# [Problem]
From the records below, please repeat exactly the line that has "Where should I", the line that has "Task: Click the", and every line between them, and nothing else.

# [Given data]
________________________________________

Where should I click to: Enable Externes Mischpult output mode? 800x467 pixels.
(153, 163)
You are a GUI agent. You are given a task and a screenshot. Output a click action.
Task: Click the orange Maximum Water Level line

________________________________________

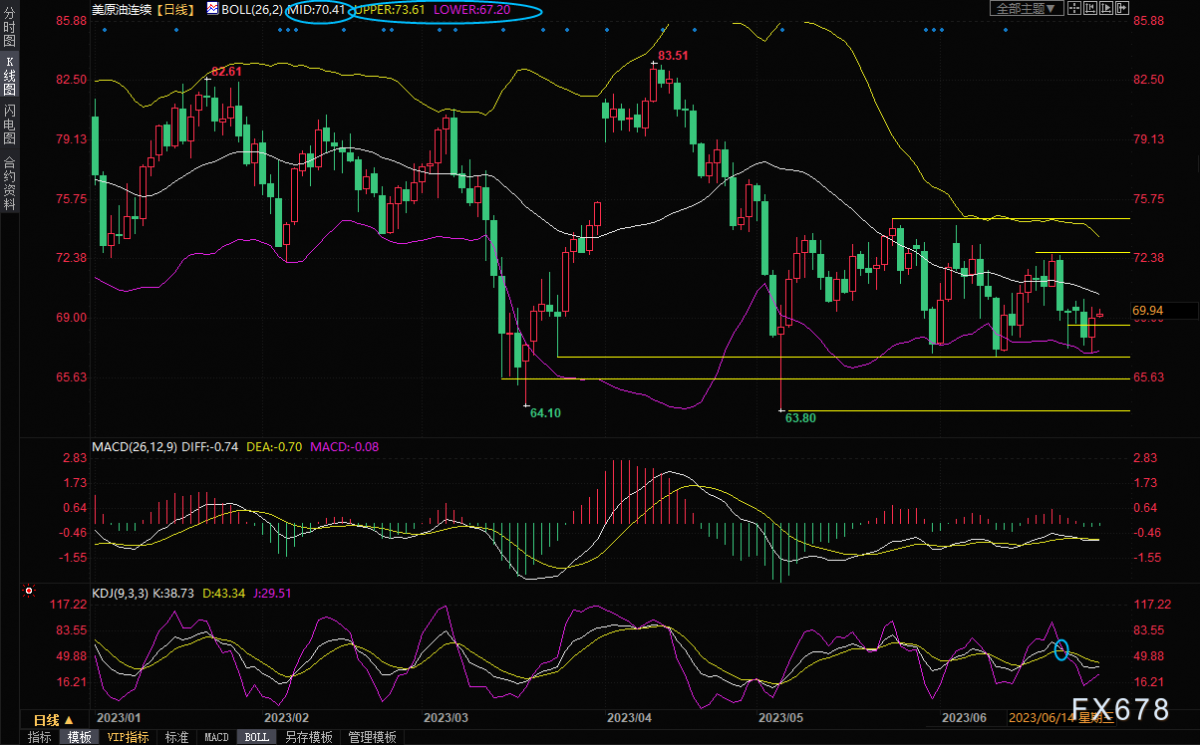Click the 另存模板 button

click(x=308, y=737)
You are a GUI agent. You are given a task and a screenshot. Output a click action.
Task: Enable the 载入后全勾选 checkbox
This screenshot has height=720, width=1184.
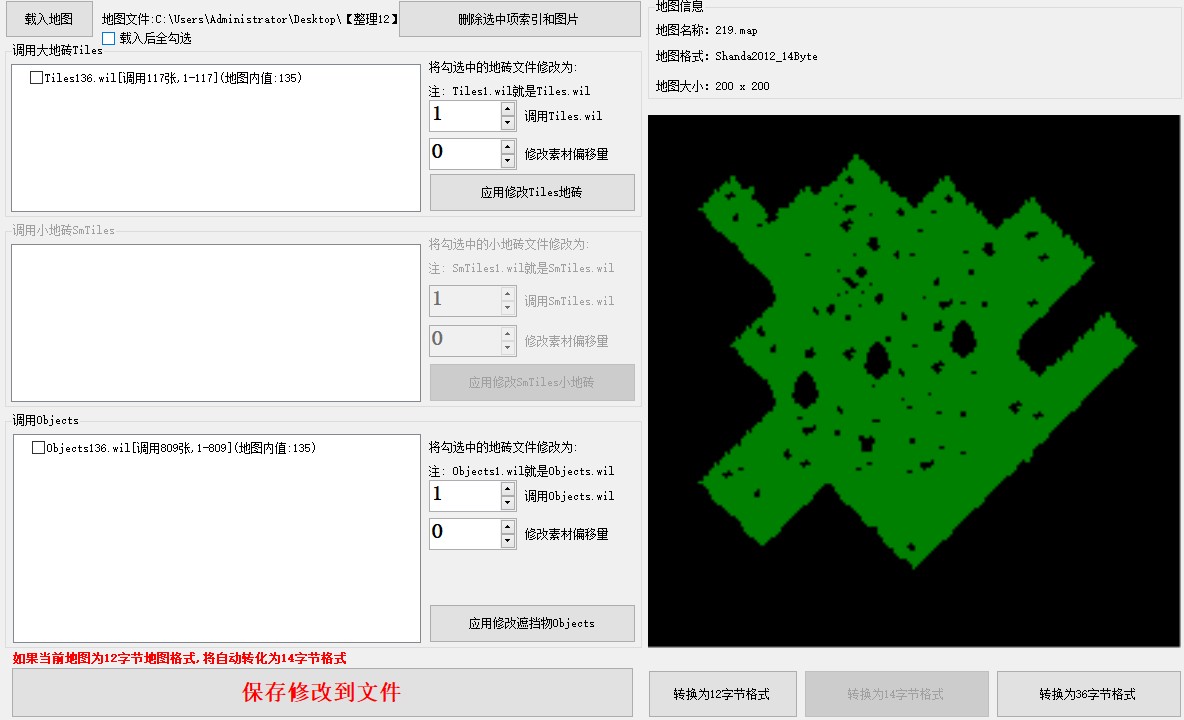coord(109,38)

________________________________________

# [Solved problem]
Where should I click to: Enable Externes Mischpult output mode? 800x467 pixels.
(153, 163)
You are a GUI agent. You are given a task and a screenshot. Output a click action.
Task: Click the orange Maximum Water Level line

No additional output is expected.